In the past several years, nearly 100,000 acres of  Off-Project ag land has been acquired by the Nature Conservancy and gov't agencies in the guise of water storage. There are around 50,000 acres left of surface irrigable land. The agreement demands 30,000 acre feet of water of what's left. Here is Klamath Tribe document of intensions.

Since Hyde's property is in an easement with the Tribes and Sustainable NW, she already sold out having total control of her land. And her partners, the environmental groups, agencies and tribes at the settlement table, are eager for her help to sell out the remainder of Off-Project irrigators. So the real representatives are not allowed to negotiate at the KBRA table because they don't agree with the direction of her partners who want more massive acquisition of the remainder of their water.
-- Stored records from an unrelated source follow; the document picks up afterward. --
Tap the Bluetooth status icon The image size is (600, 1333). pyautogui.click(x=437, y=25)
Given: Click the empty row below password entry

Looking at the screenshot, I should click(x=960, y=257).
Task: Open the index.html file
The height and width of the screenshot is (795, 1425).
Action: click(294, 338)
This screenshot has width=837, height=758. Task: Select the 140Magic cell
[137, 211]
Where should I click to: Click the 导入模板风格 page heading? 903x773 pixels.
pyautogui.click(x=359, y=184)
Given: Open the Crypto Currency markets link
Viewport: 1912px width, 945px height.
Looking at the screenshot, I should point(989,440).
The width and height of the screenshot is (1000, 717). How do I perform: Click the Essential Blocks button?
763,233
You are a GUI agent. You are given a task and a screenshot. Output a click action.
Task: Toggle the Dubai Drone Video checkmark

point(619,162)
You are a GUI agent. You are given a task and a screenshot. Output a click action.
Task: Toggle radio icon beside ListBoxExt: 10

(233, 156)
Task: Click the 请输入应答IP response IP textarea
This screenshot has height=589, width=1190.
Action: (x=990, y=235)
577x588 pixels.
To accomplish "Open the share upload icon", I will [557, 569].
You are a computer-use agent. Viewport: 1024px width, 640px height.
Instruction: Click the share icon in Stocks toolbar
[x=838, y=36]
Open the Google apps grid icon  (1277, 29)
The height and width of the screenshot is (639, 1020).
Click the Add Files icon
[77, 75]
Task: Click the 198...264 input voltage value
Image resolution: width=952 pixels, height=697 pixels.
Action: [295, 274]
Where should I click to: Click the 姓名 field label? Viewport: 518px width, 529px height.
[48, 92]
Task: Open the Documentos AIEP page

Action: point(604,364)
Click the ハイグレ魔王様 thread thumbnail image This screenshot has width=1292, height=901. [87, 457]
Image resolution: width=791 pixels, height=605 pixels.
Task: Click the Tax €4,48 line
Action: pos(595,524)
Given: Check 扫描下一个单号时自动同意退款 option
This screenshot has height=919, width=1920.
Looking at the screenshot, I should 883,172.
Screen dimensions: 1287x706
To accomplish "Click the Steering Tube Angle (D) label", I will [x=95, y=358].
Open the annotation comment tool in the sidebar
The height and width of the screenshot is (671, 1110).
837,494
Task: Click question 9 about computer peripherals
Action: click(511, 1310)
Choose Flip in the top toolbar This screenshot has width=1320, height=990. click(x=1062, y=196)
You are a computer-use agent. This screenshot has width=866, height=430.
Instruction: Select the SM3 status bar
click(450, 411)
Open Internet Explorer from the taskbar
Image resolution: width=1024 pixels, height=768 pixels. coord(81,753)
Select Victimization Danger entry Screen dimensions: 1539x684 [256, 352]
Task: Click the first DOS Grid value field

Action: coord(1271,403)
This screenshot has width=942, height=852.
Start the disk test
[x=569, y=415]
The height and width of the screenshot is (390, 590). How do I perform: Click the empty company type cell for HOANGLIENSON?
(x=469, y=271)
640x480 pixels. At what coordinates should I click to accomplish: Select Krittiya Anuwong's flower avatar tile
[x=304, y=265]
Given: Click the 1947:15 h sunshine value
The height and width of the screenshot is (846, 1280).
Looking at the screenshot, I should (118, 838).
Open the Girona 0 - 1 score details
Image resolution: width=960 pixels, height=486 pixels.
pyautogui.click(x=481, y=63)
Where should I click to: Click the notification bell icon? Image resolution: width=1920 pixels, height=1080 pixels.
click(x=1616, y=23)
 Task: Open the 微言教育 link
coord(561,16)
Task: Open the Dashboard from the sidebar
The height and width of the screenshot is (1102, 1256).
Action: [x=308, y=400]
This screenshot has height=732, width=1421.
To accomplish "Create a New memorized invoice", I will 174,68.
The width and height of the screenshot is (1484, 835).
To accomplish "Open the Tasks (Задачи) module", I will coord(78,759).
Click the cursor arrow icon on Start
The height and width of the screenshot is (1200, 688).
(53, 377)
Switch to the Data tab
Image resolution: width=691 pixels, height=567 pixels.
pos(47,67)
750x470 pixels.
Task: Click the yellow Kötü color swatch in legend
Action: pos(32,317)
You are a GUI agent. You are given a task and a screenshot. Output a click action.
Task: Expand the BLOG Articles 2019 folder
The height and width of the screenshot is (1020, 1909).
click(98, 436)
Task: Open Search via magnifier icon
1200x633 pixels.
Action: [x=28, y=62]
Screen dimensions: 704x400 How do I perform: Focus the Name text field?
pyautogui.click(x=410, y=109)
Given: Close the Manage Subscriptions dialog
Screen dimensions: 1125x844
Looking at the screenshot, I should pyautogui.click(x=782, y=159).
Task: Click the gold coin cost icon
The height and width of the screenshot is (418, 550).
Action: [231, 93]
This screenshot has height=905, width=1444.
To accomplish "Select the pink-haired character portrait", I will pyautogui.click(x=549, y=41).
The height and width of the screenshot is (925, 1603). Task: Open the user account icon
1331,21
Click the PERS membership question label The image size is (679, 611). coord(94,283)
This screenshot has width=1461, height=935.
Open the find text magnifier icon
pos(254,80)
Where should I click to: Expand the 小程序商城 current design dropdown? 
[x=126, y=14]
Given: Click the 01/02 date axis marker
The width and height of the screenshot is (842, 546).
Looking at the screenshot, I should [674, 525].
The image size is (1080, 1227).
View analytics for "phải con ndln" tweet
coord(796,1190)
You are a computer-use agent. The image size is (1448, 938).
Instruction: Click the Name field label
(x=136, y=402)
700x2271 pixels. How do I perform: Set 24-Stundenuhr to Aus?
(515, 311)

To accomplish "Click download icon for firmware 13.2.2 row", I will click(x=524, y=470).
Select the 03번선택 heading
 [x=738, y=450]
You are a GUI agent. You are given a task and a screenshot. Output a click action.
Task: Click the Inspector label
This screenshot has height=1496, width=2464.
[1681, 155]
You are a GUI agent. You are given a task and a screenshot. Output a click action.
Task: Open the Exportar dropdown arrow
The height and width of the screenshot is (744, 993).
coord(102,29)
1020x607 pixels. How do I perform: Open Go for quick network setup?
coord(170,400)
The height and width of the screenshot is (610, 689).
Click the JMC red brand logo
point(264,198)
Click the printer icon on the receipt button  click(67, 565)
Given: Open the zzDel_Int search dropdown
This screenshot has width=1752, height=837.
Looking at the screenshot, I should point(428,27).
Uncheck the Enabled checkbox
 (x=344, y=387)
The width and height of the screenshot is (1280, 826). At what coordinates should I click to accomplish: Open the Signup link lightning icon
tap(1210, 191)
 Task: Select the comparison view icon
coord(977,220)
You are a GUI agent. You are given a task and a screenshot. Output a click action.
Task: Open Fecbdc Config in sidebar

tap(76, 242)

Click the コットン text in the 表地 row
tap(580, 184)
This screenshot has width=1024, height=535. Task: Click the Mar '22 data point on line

Klamath Water Users Association and Klamath Tribes refuse to allow the legitimate Off-Project groups to negotiate some benefits for those who don't want to sell out and sign the KBRA. As Addington states they must be willing to be "productive," or "willing to move forward" with their document, which will further decimate Off-Project agriculture.

Read paragraph X on the left-hand page.
Then read it again.
Addington states, “It’s not fair to have everyone rehash everything for just one group,” Addington said. “It’s like letting the defense into the huddle.”
The defense=the enemy

"just one group" of peon farmers and ranchers who don't want to lose:
* 30,000 acre feet of water and be the "sacrificial lamb",
* surrounding and neighboring land to the Sovereign Klamath Tribes,
* control of groundwater regulations,
* 4 Klamath River hydro dams that supplying 70,000 customers, and an economy for their Siskiyou County neighbors,
* government of and by the people, to be ruled by this group of closed-door negotiators who don't give a damn about their constituency or this "just one group"

++++++++++++++++++++

Additional reading:
Letter by Becky Hyde who blasts: Klamath Basin Alliance, Cherokee descendant and author Elaine Willman who was former National Chairman of Citizens for Equal Rights, and tribal member and tribal law expert Philip Brendale who is coming to town next week. He was getting screwed by his tribe, took the case to the Supreme Court and won. Response by a KBC editor, May 20, 2008.  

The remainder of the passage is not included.